Ben Williamson on Digital Technologies

Digital Technologies is more than just learning to code. This post re-imagines the curriculum around blogging and explores how it maybe better integrated.

There has been a lot of discussion around the changes to the curriculum brought on by Digital Technologies. This is a part of a global movement to increase knowledge and understanding of the way the digital world works. It is a move away from the treatment of digital technology as solely being associated with ‘information and communication’. Some have maintained the two, while others seem to have made a clear break. The concern has been that for some digital technologies has come to equal coding in the classroom. (Listen to the Kin Lane and Audrey Watters discuss this on the Contrafabulists Podcast.) This problem though is only one part of a bigger story.
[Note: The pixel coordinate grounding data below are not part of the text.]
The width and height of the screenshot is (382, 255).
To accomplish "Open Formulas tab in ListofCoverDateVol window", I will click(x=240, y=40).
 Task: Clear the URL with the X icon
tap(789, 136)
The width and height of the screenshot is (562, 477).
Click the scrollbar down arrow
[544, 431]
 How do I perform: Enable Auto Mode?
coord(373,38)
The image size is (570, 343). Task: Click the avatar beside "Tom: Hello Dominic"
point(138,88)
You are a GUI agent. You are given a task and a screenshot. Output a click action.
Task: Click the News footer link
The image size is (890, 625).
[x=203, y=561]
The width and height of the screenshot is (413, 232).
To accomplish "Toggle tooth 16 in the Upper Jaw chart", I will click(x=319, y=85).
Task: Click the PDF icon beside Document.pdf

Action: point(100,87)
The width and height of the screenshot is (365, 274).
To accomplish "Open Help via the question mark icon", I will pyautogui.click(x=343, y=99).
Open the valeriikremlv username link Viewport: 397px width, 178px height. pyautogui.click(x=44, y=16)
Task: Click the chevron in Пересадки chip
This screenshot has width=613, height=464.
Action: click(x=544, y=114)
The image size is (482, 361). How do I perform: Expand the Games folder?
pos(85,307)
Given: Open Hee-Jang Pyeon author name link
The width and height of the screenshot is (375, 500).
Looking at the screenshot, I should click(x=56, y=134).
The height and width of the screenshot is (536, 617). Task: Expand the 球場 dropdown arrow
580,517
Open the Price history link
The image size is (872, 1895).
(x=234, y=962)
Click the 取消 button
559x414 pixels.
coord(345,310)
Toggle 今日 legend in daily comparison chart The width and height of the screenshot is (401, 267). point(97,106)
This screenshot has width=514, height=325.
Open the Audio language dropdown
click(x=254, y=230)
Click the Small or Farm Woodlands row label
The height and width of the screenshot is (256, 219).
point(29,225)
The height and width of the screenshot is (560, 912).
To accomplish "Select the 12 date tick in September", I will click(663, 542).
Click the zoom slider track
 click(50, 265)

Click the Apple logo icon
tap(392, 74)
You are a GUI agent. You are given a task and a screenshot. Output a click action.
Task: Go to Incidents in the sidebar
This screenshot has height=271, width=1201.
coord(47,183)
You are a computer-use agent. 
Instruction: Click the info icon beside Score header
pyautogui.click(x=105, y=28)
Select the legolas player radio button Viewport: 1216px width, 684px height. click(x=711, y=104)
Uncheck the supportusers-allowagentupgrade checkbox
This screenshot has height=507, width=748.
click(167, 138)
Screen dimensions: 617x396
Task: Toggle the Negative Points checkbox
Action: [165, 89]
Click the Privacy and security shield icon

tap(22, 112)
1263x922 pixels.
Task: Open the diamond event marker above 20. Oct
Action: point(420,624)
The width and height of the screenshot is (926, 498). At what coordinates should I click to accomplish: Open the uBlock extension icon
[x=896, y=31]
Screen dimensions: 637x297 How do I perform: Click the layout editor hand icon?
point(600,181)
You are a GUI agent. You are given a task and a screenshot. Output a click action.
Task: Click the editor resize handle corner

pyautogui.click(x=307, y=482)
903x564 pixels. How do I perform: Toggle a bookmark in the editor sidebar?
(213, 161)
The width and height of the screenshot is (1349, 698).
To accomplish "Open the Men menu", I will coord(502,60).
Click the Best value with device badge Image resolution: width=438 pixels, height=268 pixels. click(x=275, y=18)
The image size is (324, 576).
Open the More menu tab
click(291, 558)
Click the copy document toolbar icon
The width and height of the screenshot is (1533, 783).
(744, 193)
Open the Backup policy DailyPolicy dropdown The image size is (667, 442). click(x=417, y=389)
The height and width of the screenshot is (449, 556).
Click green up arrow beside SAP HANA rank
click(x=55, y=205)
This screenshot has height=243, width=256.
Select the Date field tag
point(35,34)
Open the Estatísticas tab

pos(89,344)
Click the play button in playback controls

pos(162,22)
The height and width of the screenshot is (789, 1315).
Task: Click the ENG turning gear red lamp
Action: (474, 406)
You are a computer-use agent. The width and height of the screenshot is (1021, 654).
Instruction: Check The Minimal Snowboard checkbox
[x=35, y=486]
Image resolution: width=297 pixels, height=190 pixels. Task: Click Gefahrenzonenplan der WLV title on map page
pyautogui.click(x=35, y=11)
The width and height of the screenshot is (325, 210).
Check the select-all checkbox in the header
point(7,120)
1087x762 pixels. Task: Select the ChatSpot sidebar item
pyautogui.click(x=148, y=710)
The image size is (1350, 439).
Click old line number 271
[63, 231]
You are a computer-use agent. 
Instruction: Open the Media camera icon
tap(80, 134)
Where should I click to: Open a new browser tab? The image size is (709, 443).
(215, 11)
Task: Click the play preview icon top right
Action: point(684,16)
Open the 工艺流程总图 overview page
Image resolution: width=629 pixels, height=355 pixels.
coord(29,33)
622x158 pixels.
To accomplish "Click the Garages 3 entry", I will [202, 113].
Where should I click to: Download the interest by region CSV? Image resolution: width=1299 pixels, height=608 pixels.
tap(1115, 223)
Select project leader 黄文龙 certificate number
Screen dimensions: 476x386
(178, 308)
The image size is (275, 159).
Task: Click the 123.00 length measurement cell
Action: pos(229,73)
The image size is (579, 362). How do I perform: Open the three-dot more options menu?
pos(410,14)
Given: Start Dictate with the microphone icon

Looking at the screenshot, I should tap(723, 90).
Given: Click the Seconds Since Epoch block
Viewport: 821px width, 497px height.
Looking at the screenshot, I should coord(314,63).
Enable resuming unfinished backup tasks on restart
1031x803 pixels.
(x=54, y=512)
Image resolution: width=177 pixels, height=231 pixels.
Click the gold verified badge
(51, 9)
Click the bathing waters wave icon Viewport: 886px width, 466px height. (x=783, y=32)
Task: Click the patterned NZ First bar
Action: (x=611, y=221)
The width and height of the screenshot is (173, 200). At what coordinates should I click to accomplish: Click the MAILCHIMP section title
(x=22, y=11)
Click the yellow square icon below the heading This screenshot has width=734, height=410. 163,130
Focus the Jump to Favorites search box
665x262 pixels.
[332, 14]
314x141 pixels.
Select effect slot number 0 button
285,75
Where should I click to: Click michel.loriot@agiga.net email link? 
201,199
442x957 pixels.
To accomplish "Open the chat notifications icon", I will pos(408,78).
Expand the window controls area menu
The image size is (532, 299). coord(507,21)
Digital Technologies is made up of a number of parts which combine into three strands: working with data, systems thinking and creating solutions. DLTV break this down into a focus on decomposing a problem and algorithmic thinking. Although there is a focus on ‘technology’, this change is as much about mindset as it is about skillset. This is something Doug Belshaw touches upon in his work on digital literacies. A focus on thinking means that many of the steps accounted for in the curriculum can be completed offline. See for example the work of Tim Bell. The real challenge therefore lays in how to integrate within the wider curriculum.

The biggest complaint I hear is how to incorporate Digital Technologies into an already crowded curriculum. To me, this misses an opportunity. I remember when the Victorian government brought in AUSVels, which called out a lot of new areas of learning, I attended a session that demonstrated the intent to focus on learning and inquiry. Instead, too many interpreted these new additions as silos to be further compartmentalised. I think that the Digital Technologies curriculum offers the same potentials and problems.

To model a possible integration, I took a look at the curriculum from the perspective of blogging. Many schools integrate blogging into their day-to-day practice. (See Adrian Camm’s work.) Here then is a breakdown as to how the Digital Technologies could be incorporated into the wider curriculum:

I am not saying that everyone should blog, even if I think that blogs offer a lot of potential. My intent here is instead to encourage others to think more divergently when approaching the Digital Technologies curriculum. Every context is different. I hope then that this example helps address that. So rather than jumping to the assumption that Digital Technologies simply means that every student needs to code, what ideas can you think of moving forward? As always, comments welcome and encouraged.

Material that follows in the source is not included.